(Stored data)
##############################

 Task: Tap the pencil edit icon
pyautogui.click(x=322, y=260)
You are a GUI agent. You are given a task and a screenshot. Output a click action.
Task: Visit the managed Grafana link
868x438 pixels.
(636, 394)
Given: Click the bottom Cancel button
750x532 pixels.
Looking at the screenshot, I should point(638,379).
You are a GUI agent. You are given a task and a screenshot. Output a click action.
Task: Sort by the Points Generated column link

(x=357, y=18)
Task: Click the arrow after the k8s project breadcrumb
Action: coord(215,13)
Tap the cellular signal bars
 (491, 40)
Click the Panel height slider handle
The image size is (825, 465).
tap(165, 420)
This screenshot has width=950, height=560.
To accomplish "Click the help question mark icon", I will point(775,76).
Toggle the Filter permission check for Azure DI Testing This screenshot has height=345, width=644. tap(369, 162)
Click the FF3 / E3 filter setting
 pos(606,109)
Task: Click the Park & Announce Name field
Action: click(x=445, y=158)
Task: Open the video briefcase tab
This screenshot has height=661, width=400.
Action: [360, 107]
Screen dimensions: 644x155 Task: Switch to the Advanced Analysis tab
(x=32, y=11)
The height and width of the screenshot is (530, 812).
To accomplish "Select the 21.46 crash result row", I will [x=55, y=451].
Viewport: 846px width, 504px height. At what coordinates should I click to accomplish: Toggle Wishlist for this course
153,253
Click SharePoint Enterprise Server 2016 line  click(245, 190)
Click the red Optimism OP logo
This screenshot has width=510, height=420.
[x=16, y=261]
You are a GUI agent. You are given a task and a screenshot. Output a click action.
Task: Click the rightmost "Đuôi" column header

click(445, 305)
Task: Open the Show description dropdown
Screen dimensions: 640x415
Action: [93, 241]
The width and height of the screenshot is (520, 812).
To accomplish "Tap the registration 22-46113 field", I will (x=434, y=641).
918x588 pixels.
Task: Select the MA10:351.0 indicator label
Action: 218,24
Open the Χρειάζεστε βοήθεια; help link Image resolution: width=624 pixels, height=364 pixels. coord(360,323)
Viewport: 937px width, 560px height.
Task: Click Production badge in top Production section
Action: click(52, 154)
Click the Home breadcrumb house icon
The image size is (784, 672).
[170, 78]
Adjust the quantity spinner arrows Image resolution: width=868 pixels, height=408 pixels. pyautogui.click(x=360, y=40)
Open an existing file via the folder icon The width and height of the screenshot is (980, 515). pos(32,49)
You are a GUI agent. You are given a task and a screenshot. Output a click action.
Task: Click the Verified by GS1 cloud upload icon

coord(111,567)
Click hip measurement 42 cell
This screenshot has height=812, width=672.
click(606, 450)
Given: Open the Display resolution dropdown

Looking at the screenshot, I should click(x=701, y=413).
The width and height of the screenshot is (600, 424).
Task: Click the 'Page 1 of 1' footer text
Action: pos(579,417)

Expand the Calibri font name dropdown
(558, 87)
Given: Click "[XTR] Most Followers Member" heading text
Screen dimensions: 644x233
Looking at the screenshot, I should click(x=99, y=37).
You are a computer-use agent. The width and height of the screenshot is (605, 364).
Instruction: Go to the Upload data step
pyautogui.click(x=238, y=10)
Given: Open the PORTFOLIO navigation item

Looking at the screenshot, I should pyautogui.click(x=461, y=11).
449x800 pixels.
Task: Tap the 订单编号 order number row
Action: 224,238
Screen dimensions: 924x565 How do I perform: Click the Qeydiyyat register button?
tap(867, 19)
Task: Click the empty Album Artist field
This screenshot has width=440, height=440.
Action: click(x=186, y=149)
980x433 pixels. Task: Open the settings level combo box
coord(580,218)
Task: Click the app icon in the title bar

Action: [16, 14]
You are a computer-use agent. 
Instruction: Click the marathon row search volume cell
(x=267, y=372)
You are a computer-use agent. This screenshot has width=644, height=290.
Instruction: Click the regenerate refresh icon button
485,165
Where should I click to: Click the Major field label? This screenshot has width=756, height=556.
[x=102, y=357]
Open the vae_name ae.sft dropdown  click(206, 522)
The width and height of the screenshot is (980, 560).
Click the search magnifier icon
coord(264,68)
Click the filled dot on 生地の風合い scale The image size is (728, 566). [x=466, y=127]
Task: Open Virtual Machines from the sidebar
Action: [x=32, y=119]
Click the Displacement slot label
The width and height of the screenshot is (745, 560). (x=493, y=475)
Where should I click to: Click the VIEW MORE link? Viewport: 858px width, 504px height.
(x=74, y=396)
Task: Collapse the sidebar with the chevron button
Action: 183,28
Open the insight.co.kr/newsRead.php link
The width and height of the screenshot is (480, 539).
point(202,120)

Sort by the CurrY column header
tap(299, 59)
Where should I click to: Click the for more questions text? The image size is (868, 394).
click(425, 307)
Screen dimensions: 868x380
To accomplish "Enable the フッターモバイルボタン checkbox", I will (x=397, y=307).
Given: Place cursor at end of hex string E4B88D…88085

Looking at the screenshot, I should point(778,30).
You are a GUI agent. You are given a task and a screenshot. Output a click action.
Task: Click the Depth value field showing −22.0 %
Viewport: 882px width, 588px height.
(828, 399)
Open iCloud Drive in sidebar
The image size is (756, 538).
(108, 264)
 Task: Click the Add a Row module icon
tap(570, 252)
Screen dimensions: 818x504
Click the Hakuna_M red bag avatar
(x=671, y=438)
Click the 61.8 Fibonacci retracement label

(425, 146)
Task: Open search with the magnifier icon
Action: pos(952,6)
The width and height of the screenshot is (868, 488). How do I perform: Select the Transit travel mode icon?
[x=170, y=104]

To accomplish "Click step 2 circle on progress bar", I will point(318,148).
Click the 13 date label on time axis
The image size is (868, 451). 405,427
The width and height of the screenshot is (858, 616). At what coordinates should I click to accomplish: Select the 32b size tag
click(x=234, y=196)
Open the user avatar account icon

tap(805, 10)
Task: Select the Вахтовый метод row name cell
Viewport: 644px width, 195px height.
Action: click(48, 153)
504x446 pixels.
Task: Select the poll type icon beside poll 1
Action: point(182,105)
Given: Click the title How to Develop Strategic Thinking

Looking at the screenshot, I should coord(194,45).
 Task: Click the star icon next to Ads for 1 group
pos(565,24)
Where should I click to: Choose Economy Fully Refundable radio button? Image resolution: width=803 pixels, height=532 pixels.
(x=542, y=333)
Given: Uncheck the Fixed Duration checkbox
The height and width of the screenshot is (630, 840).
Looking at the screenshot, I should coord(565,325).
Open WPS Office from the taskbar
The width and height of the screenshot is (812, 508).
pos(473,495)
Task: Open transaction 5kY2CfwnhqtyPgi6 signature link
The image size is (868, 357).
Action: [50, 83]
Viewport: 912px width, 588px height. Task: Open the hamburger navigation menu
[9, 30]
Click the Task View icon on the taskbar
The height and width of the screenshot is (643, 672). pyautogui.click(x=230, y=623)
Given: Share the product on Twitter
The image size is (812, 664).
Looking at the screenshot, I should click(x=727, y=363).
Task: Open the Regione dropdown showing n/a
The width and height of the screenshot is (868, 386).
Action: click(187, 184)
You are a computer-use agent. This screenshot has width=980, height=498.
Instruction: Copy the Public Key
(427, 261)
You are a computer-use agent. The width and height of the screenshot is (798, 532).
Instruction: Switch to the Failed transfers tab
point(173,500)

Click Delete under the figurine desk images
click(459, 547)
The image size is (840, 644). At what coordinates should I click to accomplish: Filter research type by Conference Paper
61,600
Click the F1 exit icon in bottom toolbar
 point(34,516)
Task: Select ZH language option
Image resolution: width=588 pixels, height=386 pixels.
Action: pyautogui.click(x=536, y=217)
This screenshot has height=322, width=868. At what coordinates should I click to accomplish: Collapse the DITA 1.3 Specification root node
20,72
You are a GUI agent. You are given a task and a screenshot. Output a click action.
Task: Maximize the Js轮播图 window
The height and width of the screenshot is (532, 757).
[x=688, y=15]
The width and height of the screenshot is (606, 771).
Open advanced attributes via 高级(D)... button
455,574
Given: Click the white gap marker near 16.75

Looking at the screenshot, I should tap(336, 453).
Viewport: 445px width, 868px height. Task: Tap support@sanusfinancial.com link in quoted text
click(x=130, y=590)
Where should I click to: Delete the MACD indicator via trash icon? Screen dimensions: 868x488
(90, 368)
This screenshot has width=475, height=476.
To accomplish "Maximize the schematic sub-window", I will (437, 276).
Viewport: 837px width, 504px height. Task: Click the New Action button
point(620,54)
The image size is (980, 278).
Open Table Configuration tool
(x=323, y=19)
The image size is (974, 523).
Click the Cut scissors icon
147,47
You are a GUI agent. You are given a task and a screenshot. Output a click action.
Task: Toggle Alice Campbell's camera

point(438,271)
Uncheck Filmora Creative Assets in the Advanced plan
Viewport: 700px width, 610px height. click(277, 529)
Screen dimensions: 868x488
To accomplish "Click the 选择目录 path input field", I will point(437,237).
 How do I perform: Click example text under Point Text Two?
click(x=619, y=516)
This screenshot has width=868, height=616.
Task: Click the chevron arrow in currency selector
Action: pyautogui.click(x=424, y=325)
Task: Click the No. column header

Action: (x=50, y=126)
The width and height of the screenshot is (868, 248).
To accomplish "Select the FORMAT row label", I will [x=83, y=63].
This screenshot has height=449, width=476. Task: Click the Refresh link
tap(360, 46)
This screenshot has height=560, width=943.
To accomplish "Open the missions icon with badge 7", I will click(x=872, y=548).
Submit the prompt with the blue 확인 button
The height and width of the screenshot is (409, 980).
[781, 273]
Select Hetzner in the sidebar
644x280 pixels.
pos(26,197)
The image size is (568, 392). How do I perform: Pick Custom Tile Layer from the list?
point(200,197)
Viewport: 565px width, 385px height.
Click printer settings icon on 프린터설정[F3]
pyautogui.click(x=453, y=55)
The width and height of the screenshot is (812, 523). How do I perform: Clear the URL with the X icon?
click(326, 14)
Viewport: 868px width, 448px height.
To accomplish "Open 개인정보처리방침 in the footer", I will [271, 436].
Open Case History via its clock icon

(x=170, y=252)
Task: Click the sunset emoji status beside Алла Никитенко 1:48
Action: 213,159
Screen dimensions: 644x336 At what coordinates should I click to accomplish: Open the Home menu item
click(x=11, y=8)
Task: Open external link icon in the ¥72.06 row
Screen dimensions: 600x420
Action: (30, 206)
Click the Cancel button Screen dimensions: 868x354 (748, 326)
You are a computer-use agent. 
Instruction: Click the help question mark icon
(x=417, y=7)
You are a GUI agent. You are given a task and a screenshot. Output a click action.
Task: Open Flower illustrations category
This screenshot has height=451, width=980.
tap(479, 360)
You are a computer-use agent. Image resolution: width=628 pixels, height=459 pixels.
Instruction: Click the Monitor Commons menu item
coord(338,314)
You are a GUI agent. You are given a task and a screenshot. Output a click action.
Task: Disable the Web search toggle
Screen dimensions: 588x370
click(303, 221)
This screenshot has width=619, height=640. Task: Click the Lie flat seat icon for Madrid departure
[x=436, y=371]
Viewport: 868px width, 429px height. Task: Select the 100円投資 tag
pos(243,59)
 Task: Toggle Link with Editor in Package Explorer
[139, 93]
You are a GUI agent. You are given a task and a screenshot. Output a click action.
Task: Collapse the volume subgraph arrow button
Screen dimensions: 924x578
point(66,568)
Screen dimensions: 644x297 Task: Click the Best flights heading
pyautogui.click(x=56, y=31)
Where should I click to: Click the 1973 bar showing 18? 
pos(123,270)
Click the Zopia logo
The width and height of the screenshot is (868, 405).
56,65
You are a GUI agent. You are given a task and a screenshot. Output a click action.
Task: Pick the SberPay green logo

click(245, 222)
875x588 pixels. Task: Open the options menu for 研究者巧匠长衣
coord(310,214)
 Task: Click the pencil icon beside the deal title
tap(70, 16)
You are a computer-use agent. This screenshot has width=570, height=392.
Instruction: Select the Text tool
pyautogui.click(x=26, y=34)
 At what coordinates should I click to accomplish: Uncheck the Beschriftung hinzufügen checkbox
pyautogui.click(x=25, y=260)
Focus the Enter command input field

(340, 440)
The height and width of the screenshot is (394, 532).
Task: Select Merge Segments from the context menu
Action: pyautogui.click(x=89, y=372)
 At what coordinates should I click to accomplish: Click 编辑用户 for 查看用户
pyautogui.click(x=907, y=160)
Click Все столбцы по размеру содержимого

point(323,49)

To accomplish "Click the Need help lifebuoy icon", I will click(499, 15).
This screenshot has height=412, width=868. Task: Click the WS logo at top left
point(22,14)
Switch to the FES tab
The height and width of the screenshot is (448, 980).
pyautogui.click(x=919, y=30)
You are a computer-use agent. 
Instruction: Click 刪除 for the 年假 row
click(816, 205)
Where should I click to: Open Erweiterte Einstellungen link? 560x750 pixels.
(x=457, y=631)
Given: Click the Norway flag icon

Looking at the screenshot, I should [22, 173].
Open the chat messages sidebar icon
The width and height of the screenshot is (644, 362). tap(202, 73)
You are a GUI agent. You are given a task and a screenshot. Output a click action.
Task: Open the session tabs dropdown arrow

##############################

• DIRECTIONS FOR THIS TASK: When you reach the line containing "Task: Open the Show description dropdown" in the data above, start copying exactly, and stop after the line containing "Adjust the quantity".

• ANSWER AREA:
Task: Open the Show description dropdown
Screen dimensions: 640x415
Action: [93, 241]
The width and height of the screenshot is (520, 812).
To accomplish "Tap the registration 22-46113 field", I will (x=434, y=641).
918x588 pixels.
Task: Select the MA10:351.0 indicator label
Action: 218,24
Open the Χρειάζεστε βοήθεια; help link Image resolution: width=624 pixels, height=364 pixels. coord(360,323)
Viewport: 937px width, 560px height.
Task: Click Production badge in top Production section
Action: click(52, 154)
Click the Home breadcrumb house icon
The image size is (784, 672).
[170, 78]
Adjust the quantity spinner arrows Image resolution: width=868 pixels, height=408 pixels. pyautogui.click(x=360, y=40)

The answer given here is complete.